Changing our perception

Let’s remove those ideas that mobile gaming will ever be as “serious” as PC gaming or console gaming. Smartphone developers aren’t (and should never) try to compete with other methods of gaming because the majority of gamers are already playing on their computers or they own Xbox and Playstation consoles. Instead, what mobile developers should be targeting is the casual market. Games that can be played on the go and use simple controls are best because they are simple to get into and don’t require much investment. Most people use their mobile phones on the go, so it doesn’t make sense to try and develop a cinematic role-playing experience on a small phone.

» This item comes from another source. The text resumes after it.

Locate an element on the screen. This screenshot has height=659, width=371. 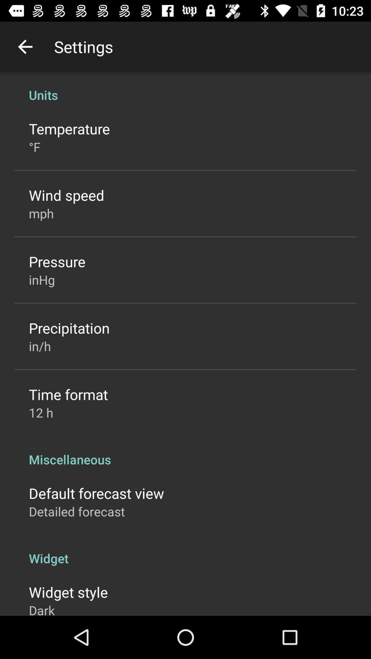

Games that mobile does better

Freemium is a payment model that has existed on PC gaming for a long time but has only recently gained popularity on consoles. For example, the excellent Let it Die is a free PS4 title that is funded via microtransactions much like mobile games. This gives mobile games an upper hand when it comes to revenue generation because mobile platforms are exposed to users at a much higher rate than console or PC platforms. You can search the store and find thousands of freemium games that let you try before you invest money.

Mobile games also have the advantage of utilizing a touchscreen, making some genres a little more interesting and fun. For example, card games like Poker or Blizzard’s Hearthstone collectible card game are much more convenient to play on a touchscreen rather than using a mouse.

Mobile is taking a different route

Mobile phone games seem to be taking a different route. It has spawned many different genres that are starting to catch on in console and PC development circles, such as the freemium payment model. In terms of revenue, the mobile market has a massive advantage because there are so many people around the world that use smartphones compared to the number of people that own a gaming computer or console. In terms of generating profits, mobile gaming has already surpassed console and PC gaming markets. In terms of gameplay and technology, will mobile games ever catch up? Apparently, they don’t need to.